Logistic Regression

Despite its name, logistic regression is a classification algorithm, not regression. It's one of the most fundamental and widely used methods for binary classification.

The Core Idea

Model the probability of class 1 using a linear combination of features, passed through the sigmoid function:

P(y=1|x) = σ(w·x + b) = 1 / (1 + e^(-(w·x + b)))

The sigmoid squashes any real number to (0, 1), giving us a valid probability.

The Sigmoid Function

σ(z) = 1 / (1 + e^(-z))

Properties:

• Output is always between 0 and 1
• σ(0) = 0.5
• Smooth and differentiable
• σ'(z) = σ(z)(1 - σ(z))

      1 |           ————————
        |         /
    0.5 |--------/----------
        |       /
      0 |——————
        |__________________
              z = 0

Decision Boundary

Predict class 1 if P(y=1|x) > 0.5, which means w·x + b > 0.

The decision boundary is a linear hyperplane in feature space.

Training: Maximum Likelihood

We want to maximize the likelihood of observing the training labels:

L(w) = Π P(yᵢ|xᵢ) = Π σ(xᵢ)^yᵢ × (1-σ(xᵢ))^(1-yᵢ)

Taking the negative log (for minimization):

Loss = -Σ [yᵢ log(σ(xᵢ)) + (1-yᵢ) log(1-σ(xᵢ))]

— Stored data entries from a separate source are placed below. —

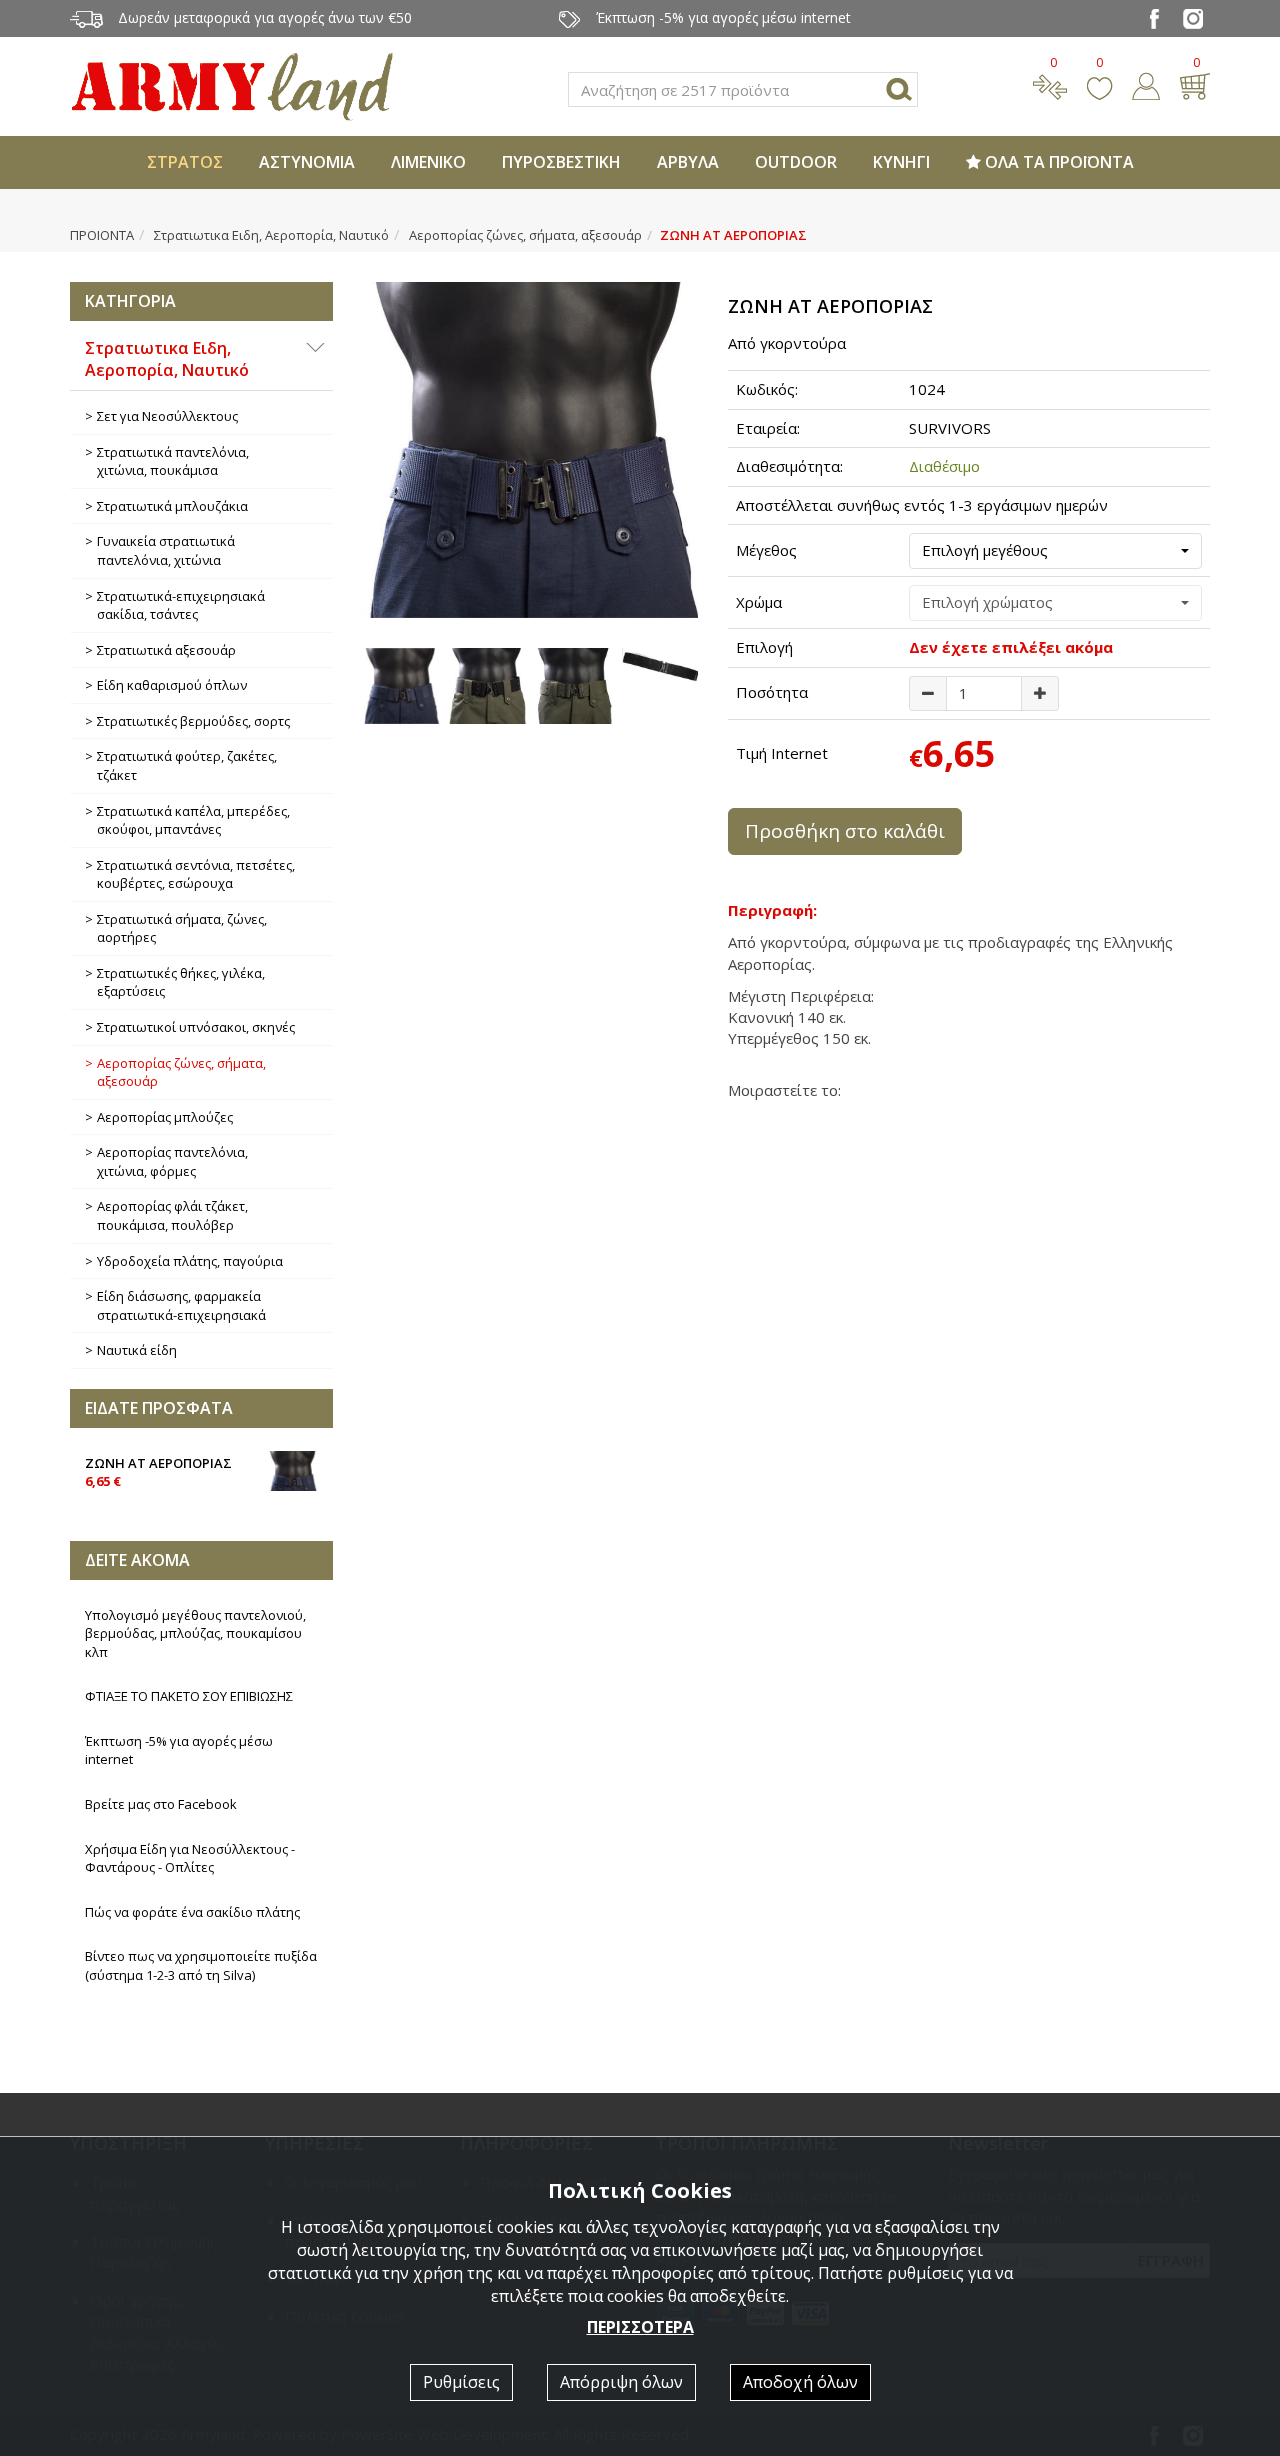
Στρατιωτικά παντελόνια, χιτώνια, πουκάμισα (173, 461)
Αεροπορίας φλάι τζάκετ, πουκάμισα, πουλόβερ (172, 1215)
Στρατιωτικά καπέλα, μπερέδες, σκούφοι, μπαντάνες (193, 820)
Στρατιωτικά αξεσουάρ (166, 650)
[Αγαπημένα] (1099, 84)
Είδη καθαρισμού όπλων (172, 685)
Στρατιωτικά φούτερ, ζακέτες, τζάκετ (187, 765)
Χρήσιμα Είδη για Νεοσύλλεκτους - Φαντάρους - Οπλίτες (190, 1858)
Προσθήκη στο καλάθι (845, 831)
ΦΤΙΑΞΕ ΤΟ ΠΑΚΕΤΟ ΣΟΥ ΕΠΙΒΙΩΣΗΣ (189, 1696)
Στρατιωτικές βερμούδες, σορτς (193, 721)
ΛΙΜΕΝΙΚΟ (428, 162)
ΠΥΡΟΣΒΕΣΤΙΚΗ (561, 162)
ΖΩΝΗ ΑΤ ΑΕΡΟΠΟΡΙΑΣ (158, 1472)
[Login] (1146, 84)
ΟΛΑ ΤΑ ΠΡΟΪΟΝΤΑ (1057, 162)
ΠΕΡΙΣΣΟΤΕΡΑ (640, 2327)
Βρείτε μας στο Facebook (161, 1804)
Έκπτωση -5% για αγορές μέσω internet (179, 1750)
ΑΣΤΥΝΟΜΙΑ (307, 162)
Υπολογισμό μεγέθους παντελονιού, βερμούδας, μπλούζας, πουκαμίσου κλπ (195, 1633)
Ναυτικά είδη (137, 1350)
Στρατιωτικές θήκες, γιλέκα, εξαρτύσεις (181, 982)
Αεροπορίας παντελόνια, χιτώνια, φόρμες (172, 1161)
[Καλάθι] (1194, 84)
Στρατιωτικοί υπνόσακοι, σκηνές (196, 1027)
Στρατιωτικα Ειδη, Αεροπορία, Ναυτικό (271, 235)
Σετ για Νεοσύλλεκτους (167, 416)
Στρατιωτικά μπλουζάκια (172, 506)
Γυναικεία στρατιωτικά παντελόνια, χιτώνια (166, 550)
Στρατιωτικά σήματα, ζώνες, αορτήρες (182, 928)
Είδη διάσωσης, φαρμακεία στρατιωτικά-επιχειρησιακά (181, 1305)
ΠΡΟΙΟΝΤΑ (102, 235)
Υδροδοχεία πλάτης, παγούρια (190, 1261)
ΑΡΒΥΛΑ (688, 162)
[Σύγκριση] (1050, 84)
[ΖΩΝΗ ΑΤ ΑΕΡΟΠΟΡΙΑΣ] (531, 450)
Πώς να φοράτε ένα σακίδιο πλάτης (192, 1912)
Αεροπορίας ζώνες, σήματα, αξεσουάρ (525, 235)
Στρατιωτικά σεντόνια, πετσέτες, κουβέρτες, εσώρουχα (196, 874)
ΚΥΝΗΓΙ (901, 162)
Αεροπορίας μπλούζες (165, 1117)
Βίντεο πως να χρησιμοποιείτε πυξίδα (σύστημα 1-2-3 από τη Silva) (201, 1965)
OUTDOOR (796, 162)
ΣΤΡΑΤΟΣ (185, 162)
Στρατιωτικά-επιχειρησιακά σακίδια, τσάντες (181, 605)
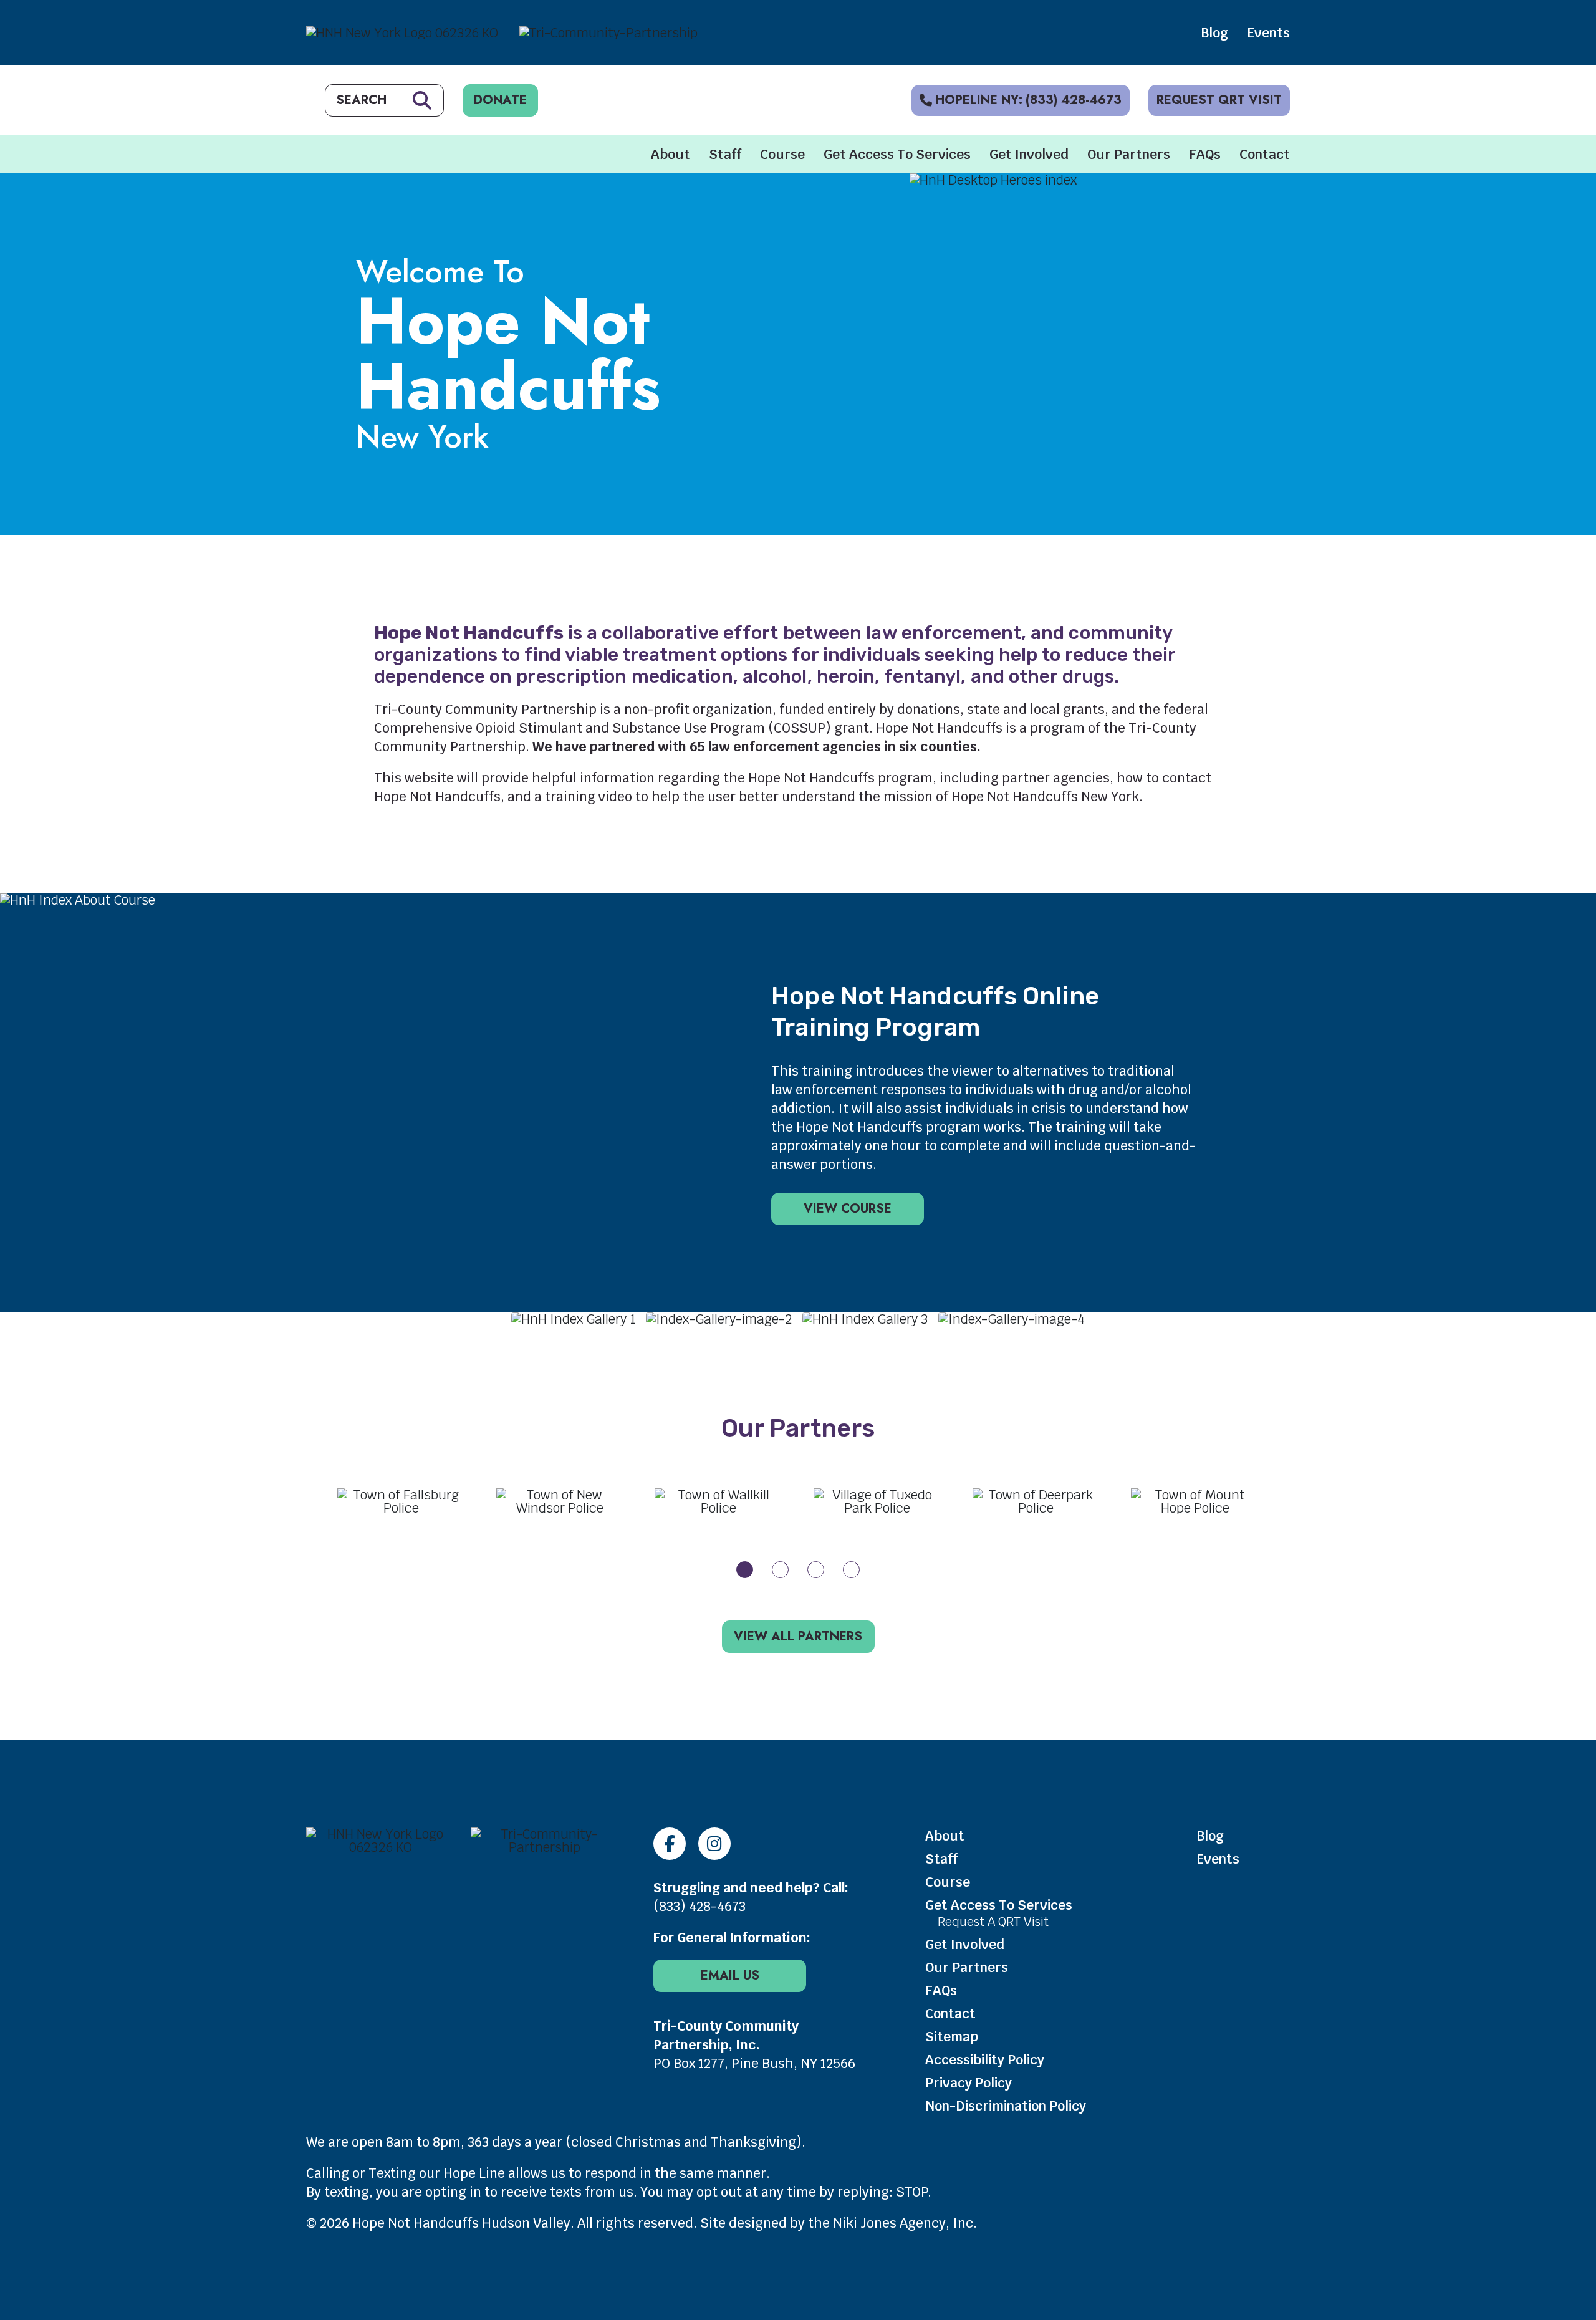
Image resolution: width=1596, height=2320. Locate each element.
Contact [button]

This is the binary cross-entropy loss!

Why Not Mean Squared Error?

MSE with sigmoid creates a non-convex loss surface:

• Multiple local minima
• Vanishing gradients when predictions are wrong but confident

Cross-entropy is convex and has better gradient properties.

Regularization

Logistic regression can overfit with many features. Add regularization:

L2 Regularization (Ridge)

Loss = CrossEntropy + λ × ||w||²

Shrinks weights toward zero, keeps all features.

L1 Regularization (Lasso)

Loss = CrossEntropy + λ × ||w||₁

Drives some weights exactly to zero (feature selection).

Elastic Net

Loss = CrossEntropy + λ₁||w||₁ + λ₂||w||²

Combines both.

Multi-class Extension

One-vs-Rest (OvR)

• Train k binary classifiers (one per class vs all others)
• Predict the class with highest probability

Multinomial (Softmax)

• Extend to k classes directly:

P(y=k|x) = e^(wₖ·x) / Σⱼ e^(wⱼ·x)

• More principled, often better

Interpreting Coefficients

Logistic regression is interpretable!

Log-Odds (Logit)

log(P/(1-P)) = w·x + b

Coefficients are changes in log-odds per unit increase in feature.

Odds Ratios

e^(wᵢ) = multiplicative change in odds for unit increase in xᵢ

Example: wᵢ = 0.5 means odds multiply by e^0.5 ≈ 1.65 per unit increase.

Advantages

1. Interpretable: Coefficients have meaning
2. Probability outputs: Not just class labels
3. Fast: Convex optimization, scales well
4. Works with sparse data: Efficient implementations
5. Good baseline: Often competitive

Disadvantages

1. Linear boundaries: Can't capture complex patterns
2. Assumes linear log-odds: Strong assumption
3. Sensitive to outliers: Without regularization
4. Can't model interactions: Unless you add them manually

When to Use Logistic Regression

Good for:

• Binary classification baseline
• When interpretability matters
• High-dimensional sparse data (text)
• When you need probabilities
• Linear relationships in log-odds

Consider alternatives:

• Complex non-linear relationships: Trees, neural networks
• When features interact: Add interaction terms or use trees

Practical Tips

1. Standardize features: Helps optimization and interpretation
2. Add regularization: Almost always helps
3. Check calibration: Probabilities may need calibration
4. Handle imbalance: Use class weights or resampling
5. Check linearity assumption: Plot log-odds vs features

Key Takeaways

1. Logistic regression = linear model + sigmoid for classification
2. Trained by minimizing cross-entropy (log loss)
3. Coefficients represent change in log-odds
4. Always use regularization (L1 or L2)
5. Great baseline that's hard to beat for linear problems